Participants also assessed their discomfort and effort subjectively in the completion of the tasks using each one of the pointing devices, as well as rating the ease of use of each device in the course of the activity within the performance of the standardized tasks. Subjects were given 3 scales: discomfort (3 items), ease of use (7 items) and effort (5 items). Both subjective and objective evaluation parameters are compared across the sample between the three devices under focus. Table 2 summarizes the comparative study performed. Subjects were given 3 scales (discomfort, ease of use and effort), each one composed of several items. Ratings were provided in 6-point Likert scales. Statistical analysis was carried out using IBM SPSS version 23.
Overview of the tasks and evaluation parameters in the comparative study
Each session in study 2 lasted between 10 and 12 minutes per device. Two other non-commercial alternative pointing devices were evaluated in the same experiment, and the order of evaluation was randomized for each subject across the several devices evaluated. The total time of use of the five devices tested was 50 to 60 min per participant. This paper focuses only on the 3 commercially available devices tested.
The non-parametric Mann-Whitney U test [35] was applied to the distributions of the four subjective evaluation variables (hand discomfort, forearm discomfort, overall ease of use and overall effort) across the three models under study. Subjective usability variables were correlated (Spearman rank order correlation, per the approach described in Coelho et al. [36]) with objective variables. Mean efficiency of tasks and mean efficiency were plotted for the three PC mouse models.
Comparative evaluation of usability results
Participants ranged in age from 20 to 38 years old (mean = 25 years, SD = 4.8 years) and all of them were right handed. Hand width (hand breath) and hand length were measured using a retractable steel tape measure, resulting, respectively on female hand width with a mean of 79.9 mm (SD = 4.06 mm), female hand length with a mean of 177.3 mm (SD = 5.73 mm), male hand width with a mean of 88.8 mm (SD = 4.02 mm) and male hand length with a mean of 191.7 mm (SD = 4.67 mm).
The non-parametric Mann-Whitney U test [35] was applied to the distributions of the four subjective evaluation variables (shown in Figs. 4 and 5 as stacked histogram bars) across the three models under study. As a result, the null hypothesis stating that ‘the distributions are the same across the three categories of pointing devices’ was not rejected with statistical significance over any of the four variables of interest. This notwithstanding, medians differed for model A in comparison with B and C in what concerns hand and forearm discomfort, which were one level more intense for model A (6 point Likert scales were used).

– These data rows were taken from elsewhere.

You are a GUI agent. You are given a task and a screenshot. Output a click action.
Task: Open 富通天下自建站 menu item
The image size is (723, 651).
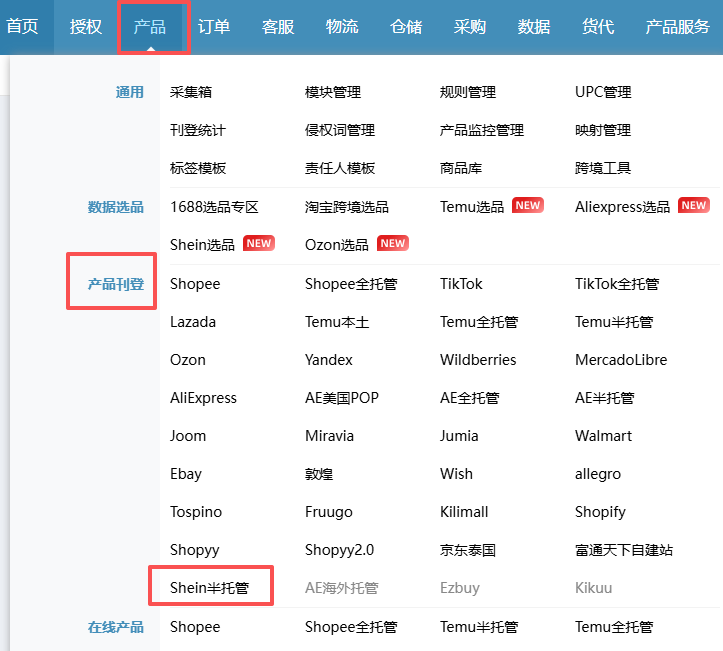pyautogui.click(x=624, y=550)
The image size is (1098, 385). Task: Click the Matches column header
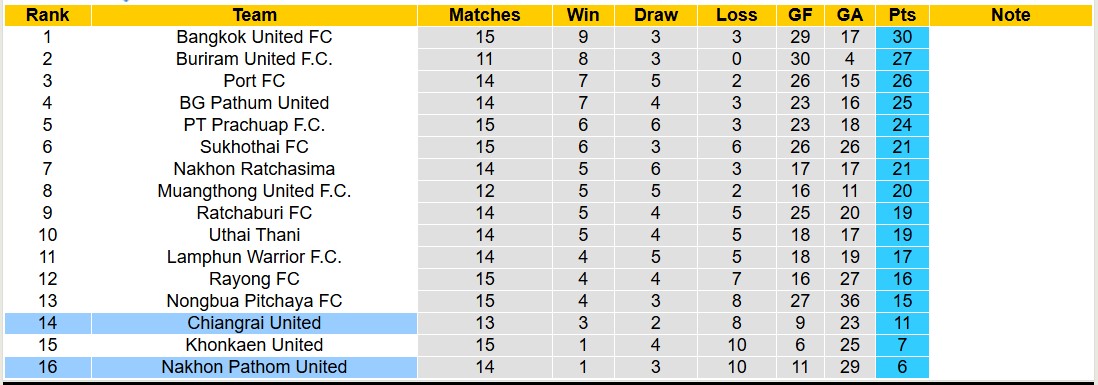[x=485, y=15]
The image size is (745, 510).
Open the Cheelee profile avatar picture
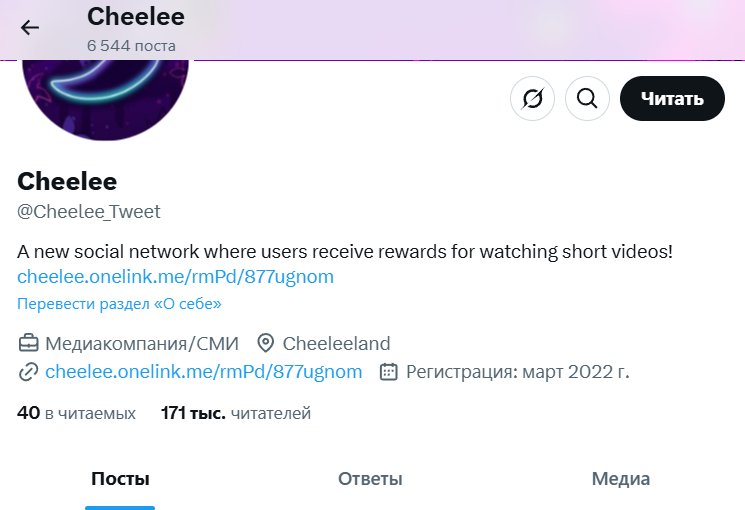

Stacked histogram of hand discomfort and forearm discomfort per PC mouse model (All rated from ‘1’ to ‘6’; Discomfort: from ‘1’ – extreme discomfort to ‘6’ – no discomfort); model A (standard), model B (vertical), model C (slanted); statistical tests did not reveal significant differences across devices.

Stacked histogram of overall ease of use and overall effort per PC mouse model (All rated from ‘1’ to ‘6’; Ease of Use: from ‘1’ – very difficult to ‘6’ – very easy; Effort: from ‘1’ – extreme effort to ‘6’ – no effort); model A (standard) – Microsoft, model B (vertical) – Evoluent, model C (slanted) – Anker; statistical tests did not reveal significant differences across devices.
Figure 6 depicts mean effectiveness of task completion using PC mouse models A, B and C and from these results it is observed, globally, that model A and model C seem to be both more effective than model B. This applies to almost all the tasks performed by the subjects (except for dragging with the left button).
Likewise, mean efficiency of task completion is given in Fig. 7. This shows that the mean efficiency of tasks completion is comparably lower in model B. Model C achieves the highest efficiencies across the board, with model B scoring the lowest efficiencies across the board, while model A stands in between the other two models. The variables under focus were analyzed to statistically prove or disprove the differences among subgroups, such as those exemplified in Figs. 4–6 giving good support relatively to objective evaluation parameters of usability.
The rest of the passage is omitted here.